### EXTRACTED INFORMATION
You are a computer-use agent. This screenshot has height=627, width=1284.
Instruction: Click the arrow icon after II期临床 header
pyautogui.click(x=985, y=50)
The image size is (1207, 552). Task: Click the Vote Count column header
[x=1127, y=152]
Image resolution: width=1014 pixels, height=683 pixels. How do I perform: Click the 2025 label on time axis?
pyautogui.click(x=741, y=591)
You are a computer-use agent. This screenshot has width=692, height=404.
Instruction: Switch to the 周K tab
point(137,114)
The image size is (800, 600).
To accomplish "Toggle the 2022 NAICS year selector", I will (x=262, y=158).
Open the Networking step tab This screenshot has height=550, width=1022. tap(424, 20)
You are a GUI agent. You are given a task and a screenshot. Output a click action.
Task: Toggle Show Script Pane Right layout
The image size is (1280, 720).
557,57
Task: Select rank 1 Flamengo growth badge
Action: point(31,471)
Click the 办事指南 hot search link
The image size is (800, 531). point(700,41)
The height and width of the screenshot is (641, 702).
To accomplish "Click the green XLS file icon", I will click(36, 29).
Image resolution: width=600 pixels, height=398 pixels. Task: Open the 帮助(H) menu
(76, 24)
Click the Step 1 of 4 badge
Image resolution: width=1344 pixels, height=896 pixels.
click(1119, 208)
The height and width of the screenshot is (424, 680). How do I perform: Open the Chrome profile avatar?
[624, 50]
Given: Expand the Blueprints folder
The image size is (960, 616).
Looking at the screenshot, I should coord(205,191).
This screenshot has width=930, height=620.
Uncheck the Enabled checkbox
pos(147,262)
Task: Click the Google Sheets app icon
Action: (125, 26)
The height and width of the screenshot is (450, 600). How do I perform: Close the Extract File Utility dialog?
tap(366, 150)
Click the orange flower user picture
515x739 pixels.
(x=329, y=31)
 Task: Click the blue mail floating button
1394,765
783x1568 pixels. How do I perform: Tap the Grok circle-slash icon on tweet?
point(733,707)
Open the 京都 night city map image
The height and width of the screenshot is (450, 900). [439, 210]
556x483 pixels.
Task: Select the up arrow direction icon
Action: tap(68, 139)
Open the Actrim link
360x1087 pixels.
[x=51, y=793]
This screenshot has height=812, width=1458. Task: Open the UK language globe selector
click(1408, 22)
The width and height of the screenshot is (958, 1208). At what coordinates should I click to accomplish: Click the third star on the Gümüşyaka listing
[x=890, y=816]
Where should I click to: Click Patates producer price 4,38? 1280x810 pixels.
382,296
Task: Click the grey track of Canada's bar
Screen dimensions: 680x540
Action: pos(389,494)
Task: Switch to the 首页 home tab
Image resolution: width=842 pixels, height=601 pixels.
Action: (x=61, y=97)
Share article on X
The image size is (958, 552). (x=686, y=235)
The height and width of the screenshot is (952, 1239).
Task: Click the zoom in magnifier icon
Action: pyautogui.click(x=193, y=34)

### WHAT YOU WILL DO
Every record is to be repeated exactly as written.

### SOLUTION TO THIS PROBLEM
You are a computer-use agent. This screenshot has height=627, width=1284.
Instruction: Click the arrow icon after II期临床 header
pyautogui.click(x=985, y=50)
The image size is (1207, 552). Task: Click the Vote Count column header
[x=1127, y=152]
Image resolution: width=1014 pixels, height=683 pixels. How do I perform: Click the 2025 label on time axis?
pyautogui.click(x=741, y=591)
You are a computer-use agent. This screenshot has width=692, height=404.
Instruction: Switch to the 周K tab
point(137,114)
The image size is (800, 600).
To accomplish "Toggle the 2022 NAICS year selector", I will (x=262, y=158).
Open the Networking step tab This screenshot has height=550, width=1022. tap(424, 20)
You are a GUI agent. You are given a task and a screenshot. Output a click action.
Task: Toggle Show Script Pane Right layout
The image size is (1280, 720).
557,57
Task: Select rank 1 Flamengo growth badge
Action: point(31,471)
Click the 办事指南 hot search link
The image size is (800, 531). point(700,41)
The height and width of the screenshot is (641, 702).
To accomplish "Click the green XLS file icon", I will click(36, 29).
Image resolution: width=600 pixels, height=398 pixels. Task: Open the 帮助(H) menu
(76, 24)
Click the Step 1 of 4 badge
Image resolution: width=1344 pixels, height=896 pixels.
click(1119, 208)
The height and width of the screenshot is (424, 680). How do I perform: Open the Chrome profile avatar?
[624, 50]
Given: Expand the Blueprints folder
The image size is (960, 616).
Looking at the screenshot, I should coord(205,191).
This screenshot has width=930, height=620.
Uncheck the Enabled checkbox
pos(147,262)
Task: Click the Google Sheets app icon
Action: (125, 26)
The height and width of the screenshot is (450, 600). How do I perform: Close the Extract File Utility dialog?
tap(366, 150)
Click the orange flower user picture
515x739 pixels.
(x=329, y=31)
 Task: Click the blue mail floating button
1394,765
783x1568 pixels. How do I perform: Tap the Grok circle-slash icon on tweet?
point(733,707)
Open the 京都 night city map image
The height and width of the screenshot is (450, 900). [439, 210]
556x483 pixels.
Task: Select the up arrow direction icon
Action: tap(68, 139)
Open the Actrim link
360x1087 pixels.
[x=51, y=793]
This screenshot has height=812, width=1458. Task: Open the UK language globe selector
click(1408, 22)
The width and height of the screenshot is (958, 1208). At what coordinates should I click to accomplish: Click the third star on the Gümüşyaka listing
[x=890, y=816]
Where should I click to: Click Patates producer price 4,38? 1280x810 pixels.
382,296
Task: Click the grey track of Canada's bar
Screen dimensions: 680x540
Action: pos(389,494)
Task: Switch to the 首页 home tab
Image resolution: width=842 pixels, height=601 pixels.
Action: (x=61, y=97)
Share article on X
The image size is (958, 552). (x=686, y=235)
The height and width of the screenshot is (952, 1239).
Task: Click the zoom in magnifier icon
Action: pyautogui.click(x=193, y=34)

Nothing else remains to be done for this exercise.